PyTorch has also introduced native support for Flash Attention in its `torch.nn` module, making it even easier to use this efficient attention mechanism in our models. By simply using the appropriate attention layer provided by PyTorch, we can leverage the benefits of Flash Attention without needing to install additional libraries or write custom code. This integration allows us to build and train our GPT model with improved efficiency and performance, especially when dealing with long sequences of text.

The function signatiure is simple:

`F.scaled_dot_product_attention(query, key, value, attn_mask=None, dropout_p=0.0, is_causal=False)`

This function computes the scaled dot-product attention, which is the core operation in the attention mechanism. The `query`, `key`, and `value` tensors are the inputs to the attention mechanism, and the function computes the attention output based on these inputs. The `attn_mask` can be used to mask out certain positions in the input sequence, while `dropout_p` specifies the dropout probability for regularization. 

**The Casual Mask**:

The `is_causal` flag indicates whether to apply a causal mask, which is typically used in autoregressive models like GPT to prevent attending to future tokens. By using this function, we can efficiently compute attention scores and outputs while benefiting from the performance advantages of Flash Attention.

This is much simpler than implementing the attention mechanism from scratch, and it allows us to take advantage of the optimized implementation provided by PyTorch, which is designed to be efficient and fast, especially for long sequences of text. By using this function, we can easily integrate Flash Attention into our GPT model and benefit from its efficiency without having to worry about the underlying implementation details.

In [1]:
import torch
import torch.nn as nn
import torch.nn.functional as F
import math
import random

# set device to GPU if available else mps (Apple Silicon) else CPU
device = torch.device('cuda' if torch.cuda.is_available() else 'mps' if torch.backends.mps.is_available() else 'cpu')
print(f"Using device: {device}")

Using device: mps


In [4]:
# The Attention Head
class Head(nn.Module):
    """A single head of self-attention"""
    
    def __init__(self, n_embd, head_size, dropout=0.1):
        super().__init__()
        # Each head has its own set of linear layers to compute queries, keys, and values
        self.key = nn.Linear(n_embd, head_size, bias=False)
        self.query = nn.Linear(n_embd, head_size, bias=False)
        self.value = nn.Linear(n_embd, head_size, bias=False)
        self.dropout = nn.Dropout(dropout)
        
    def forward(self, x):
        # x is of shape (batch_size, seq_length, n_embd)
        B, T, C = x.shape
        
        # compute query, key, value matrices
        q = self.query(x) # (B, T, head_size)
        k = self.key(x) # (B, T, head_size)
        v = self.value(x) # (B, T, head_size)
        
        # Use PyTorch's optimized sclaled dot-product attention function
        # This function computes the attention scores and applies them to the value vectors efficiently
        attn_output = F.scaled_dot_product_attention(q, k, v, 
                                                     is_causal=True, # ensure that the model cannot attend to future tokens
                                                     dropout_p=self.dropout.p if self.training else 0.0) # apply dropout during training
        return attn_output # (B, T, head_size)
    

# Test the attention head
n_embd = 64 # embedding dimension
head_size = 16 # size of each attention head
head = Head(n_embd, head_size).to(device)

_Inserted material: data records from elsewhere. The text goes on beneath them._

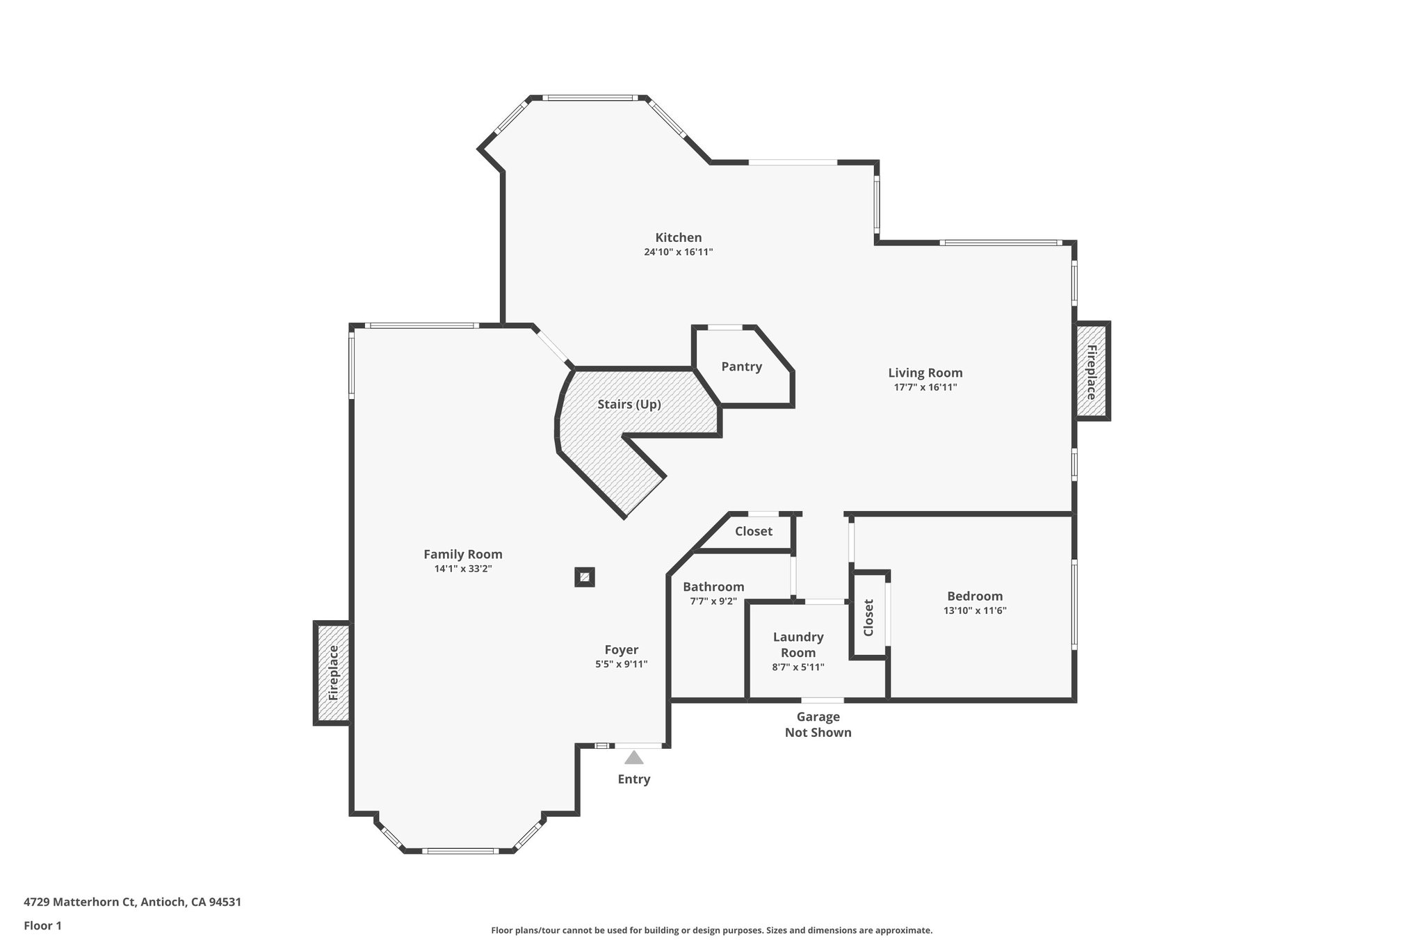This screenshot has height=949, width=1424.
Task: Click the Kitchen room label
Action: pyautogui.click(x=678, y=238)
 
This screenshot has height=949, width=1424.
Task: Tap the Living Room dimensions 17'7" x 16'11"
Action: pyautogui.click(x=925, y=388)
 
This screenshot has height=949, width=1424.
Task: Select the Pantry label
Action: pyautogui.click(x=741, y=366)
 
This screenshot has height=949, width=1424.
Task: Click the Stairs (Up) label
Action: pyautogui.click(x=629, y=404)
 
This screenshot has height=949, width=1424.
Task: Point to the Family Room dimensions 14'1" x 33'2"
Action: pyautogui.click(x=463, y=569)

# Create a test input tensor of shape (batch_size, seq_length, n_embd)
batch_size = 2
seq_length = 10
x = torch.randn(batch_size, seq_length, n_embd).to(device)
output = head(x)
print(f"Output shape from attention head: {output.shape}") # should be (batch_size, seq_length, head_size)
print(f"Input shape: {x.shape}, Output shape: {output.shape}")
print(f"Head successfully computed self-attention!")

Output shape from attention head: torch.Size([2, 10, 16])
Input shape: torch.Size([2, 10, 64]), Output shape: torch.Size([2, 10, 16])
Head successfully computed self-attention!

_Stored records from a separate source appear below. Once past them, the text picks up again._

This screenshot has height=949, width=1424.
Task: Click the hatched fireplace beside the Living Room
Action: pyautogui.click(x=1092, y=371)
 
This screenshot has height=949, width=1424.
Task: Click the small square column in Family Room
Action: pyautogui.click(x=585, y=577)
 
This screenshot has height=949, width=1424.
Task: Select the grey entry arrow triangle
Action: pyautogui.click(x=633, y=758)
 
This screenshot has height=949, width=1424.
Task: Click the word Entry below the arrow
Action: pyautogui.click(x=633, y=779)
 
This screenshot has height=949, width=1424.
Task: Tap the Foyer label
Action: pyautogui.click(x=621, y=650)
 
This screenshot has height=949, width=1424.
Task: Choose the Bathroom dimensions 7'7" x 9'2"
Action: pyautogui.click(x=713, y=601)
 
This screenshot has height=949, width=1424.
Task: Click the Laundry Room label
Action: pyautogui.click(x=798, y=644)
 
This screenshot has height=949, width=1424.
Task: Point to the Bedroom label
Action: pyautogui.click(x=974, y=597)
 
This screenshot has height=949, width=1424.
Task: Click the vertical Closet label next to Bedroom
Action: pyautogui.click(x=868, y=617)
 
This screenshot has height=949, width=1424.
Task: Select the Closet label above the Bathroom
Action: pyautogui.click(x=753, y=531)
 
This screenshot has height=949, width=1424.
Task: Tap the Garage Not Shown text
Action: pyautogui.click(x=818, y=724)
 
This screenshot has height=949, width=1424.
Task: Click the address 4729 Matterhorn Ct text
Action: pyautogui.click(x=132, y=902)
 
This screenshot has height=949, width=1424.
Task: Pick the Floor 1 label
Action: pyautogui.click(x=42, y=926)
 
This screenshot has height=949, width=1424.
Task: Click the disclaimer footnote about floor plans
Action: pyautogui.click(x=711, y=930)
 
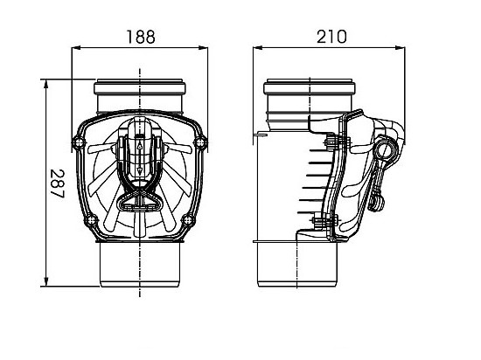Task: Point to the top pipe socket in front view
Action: pyautogui.click(x=140, y=92)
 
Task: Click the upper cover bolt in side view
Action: pyautogui.click(x=330, y=142)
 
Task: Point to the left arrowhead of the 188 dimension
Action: pyautogui.click(x=73, y=49)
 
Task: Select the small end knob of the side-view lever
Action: pyautogui.click(x=379, y=204)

## **Building the Full Transformer Block**

The full `Transformer` block consists of multiple layers of self-attention and feed-forward neural networks. Each layer includes a multi-head self-attention mechanism followed by a position-wise feed-forward network. The multi-head self-attention allows the model to attend to different parts of the input sequence simultaneously, while the feed-forward network helps to capture complex patterns and relationships in the data. By stacking multiple layers of these components, we can create a powerful language model that can generate coherent and contextually relevant text based on the input it receives. The architecture of the Transformer block can be summarized as follows:

1. **Multi-Head Self-Attention**: This component allows the model to attend to different parts of the input sequence simultaneously. It consists of multiple attention heads, each of which computes attention scores and outputs for a different representation of the input data. The outputs from all attention heads are then concatenated and passed through a linear layer to produce the final output of the self-attention mechanism. One head might focus on grammatical relationships, another on semantic meaning, and another on long-range dependencies. By concatenating the outputs of multiple heads, we get a richer representation. 

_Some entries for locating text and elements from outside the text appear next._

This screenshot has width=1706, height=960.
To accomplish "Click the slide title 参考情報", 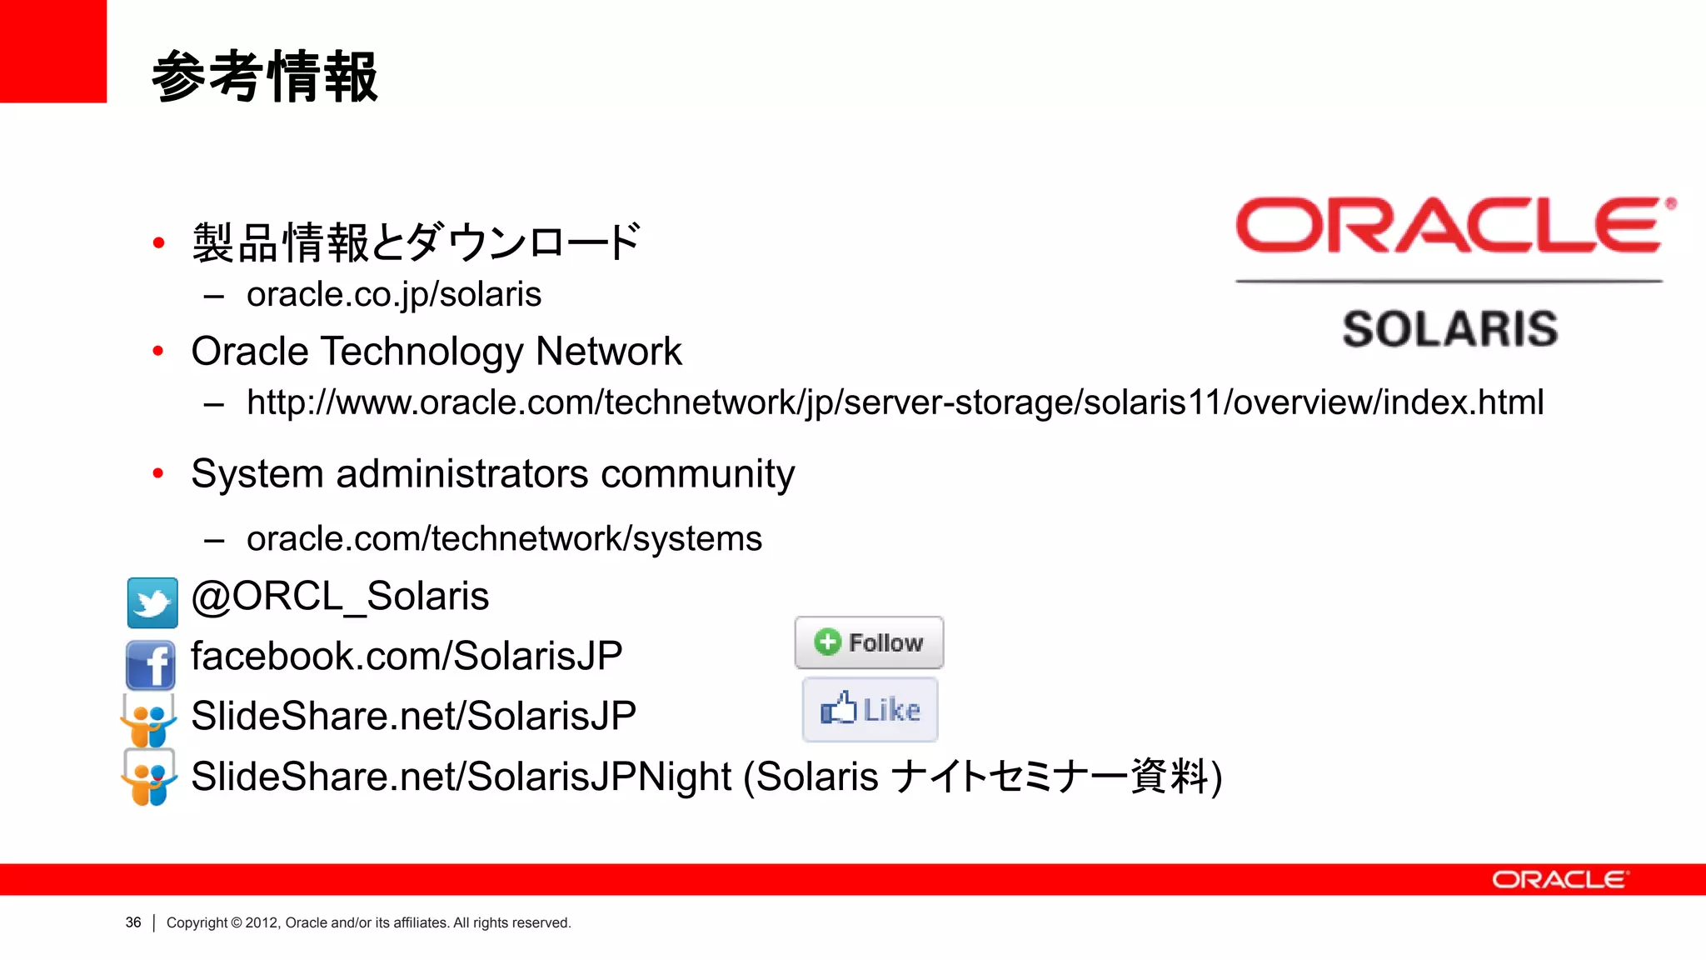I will (265, 77).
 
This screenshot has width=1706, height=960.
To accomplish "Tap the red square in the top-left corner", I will (52, 51).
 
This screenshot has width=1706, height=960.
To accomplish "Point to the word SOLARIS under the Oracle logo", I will (1449, 329).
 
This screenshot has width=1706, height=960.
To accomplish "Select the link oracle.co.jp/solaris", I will (393, 295).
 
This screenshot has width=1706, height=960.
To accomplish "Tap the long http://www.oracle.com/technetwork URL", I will (895, 402).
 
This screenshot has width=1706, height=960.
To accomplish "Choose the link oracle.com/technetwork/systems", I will (504, 539).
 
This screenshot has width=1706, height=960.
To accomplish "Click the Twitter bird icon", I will (152, 602).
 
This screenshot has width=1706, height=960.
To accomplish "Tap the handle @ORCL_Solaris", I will (340, 597).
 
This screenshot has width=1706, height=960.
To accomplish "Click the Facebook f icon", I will (151, 664).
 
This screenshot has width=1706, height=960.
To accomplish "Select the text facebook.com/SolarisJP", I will (407, 657).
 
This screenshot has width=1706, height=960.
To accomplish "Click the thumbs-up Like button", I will (870, 709).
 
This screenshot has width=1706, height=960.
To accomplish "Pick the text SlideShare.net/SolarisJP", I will (413, 716).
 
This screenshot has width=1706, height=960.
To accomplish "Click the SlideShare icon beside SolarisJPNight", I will (149, 778).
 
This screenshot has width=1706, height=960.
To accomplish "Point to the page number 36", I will (133, 922).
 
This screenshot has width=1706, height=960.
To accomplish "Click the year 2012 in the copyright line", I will (262, 922).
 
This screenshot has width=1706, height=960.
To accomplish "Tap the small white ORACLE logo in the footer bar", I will (1559, 880).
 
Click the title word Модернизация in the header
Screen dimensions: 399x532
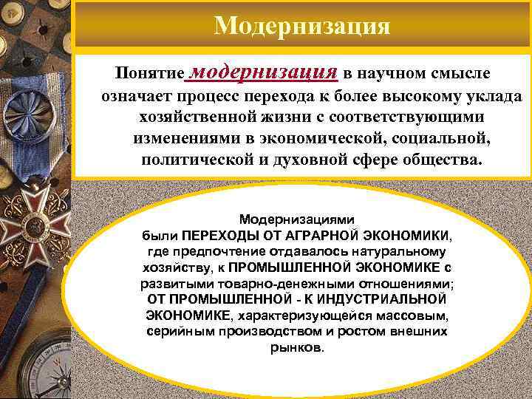[301, 26]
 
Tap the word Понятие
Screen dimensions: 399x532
[148, 75]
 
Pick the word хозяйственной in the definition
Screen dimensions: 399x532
[190, 118]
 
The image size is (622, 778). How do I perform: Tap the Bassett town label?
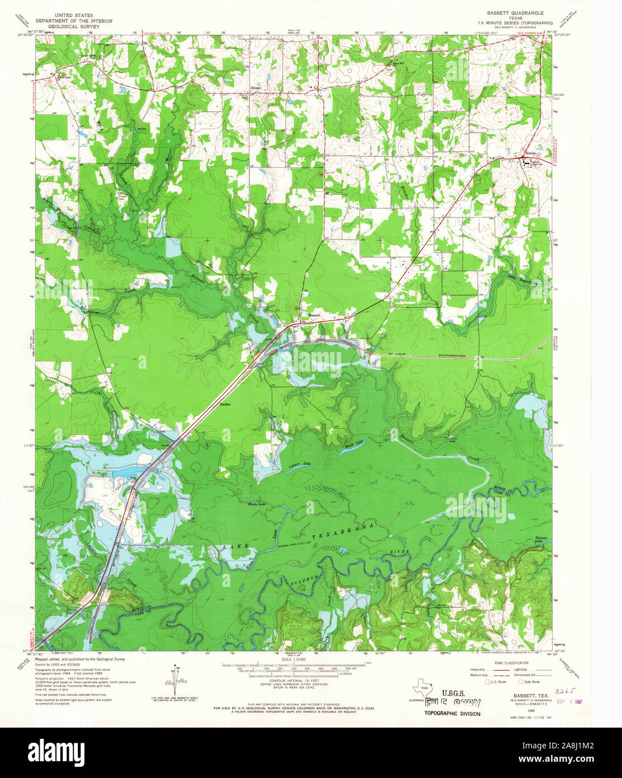point(315,315)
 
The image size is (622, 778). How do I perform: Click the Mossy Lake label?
point(256,504)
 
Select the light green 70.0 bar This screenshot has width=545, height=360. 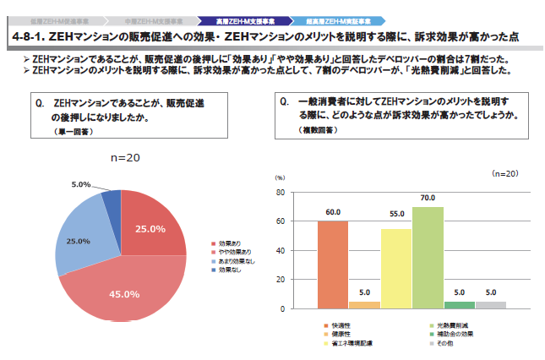click(x=428, y=257)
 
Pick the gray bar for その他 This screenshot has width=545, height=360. click(x=490, y=304)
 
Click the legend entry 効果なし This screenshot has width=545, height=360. click(x=228, y=270)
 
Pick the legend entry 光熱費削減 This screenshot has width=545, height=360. click(x=454, y=325)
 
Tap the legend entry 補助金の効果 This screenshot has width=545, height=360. click(x=454, y=335)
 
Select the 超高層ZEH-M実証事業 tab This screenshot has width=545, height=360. click(x=335, y=18)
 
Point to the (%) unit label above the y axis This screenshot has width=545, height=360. click(x=281, y=177)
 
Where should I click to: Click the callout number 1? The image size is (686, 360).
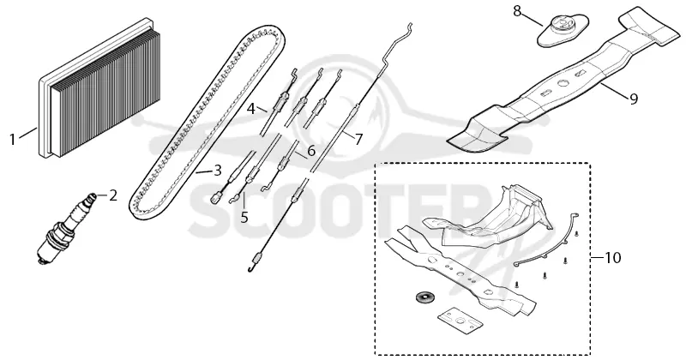pyautogui.click(x=12, y=140)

2. **Position-Wise Feed-Forward Network**: This component consists of two linear layers with a `ReLU` activation function in between. It is applied to each position in the input sequence independently, allowing the model to capture complex patterns and relationships in the data.

3. **Layer Normalization and Residual Connections**: Each layer of the Transformer block includes layer normalization and residual connections to help stabilize training and improve the flow of gradients through the network. The output of the multi-head self-attention is added to the input of the feed-forward network, and the output of the feed-forward network is added back to the input of the multi-head self-attention, creating a residual connection that helps to prevent vanishing gradients and allows for deeper networks.

4. **Stacking Multiple Layers**: By stacking multiple layers of these components, we can create a powerful language model that can capture complex patterns and relationships in the data, allowing it to generate coherent and contextually relevant text based on the input it receives.

5. **Output Layer**: Finally, the output from the last Transformer block is passed through a linear layer to produce logits for each token in the vocabulary, which can then be converted to probabilities using the softmax function for text generation.

6. **Positional Encoding**: Since the Transformer architecture does not have any inherent notion of the order of tokens in the input sequence, we need to add positional encoding to the input embeddings to provide the model with information about the position of each token in the sequence. This allows the model to capture the sequential nature of language and generate coherent text based on the order of tokens.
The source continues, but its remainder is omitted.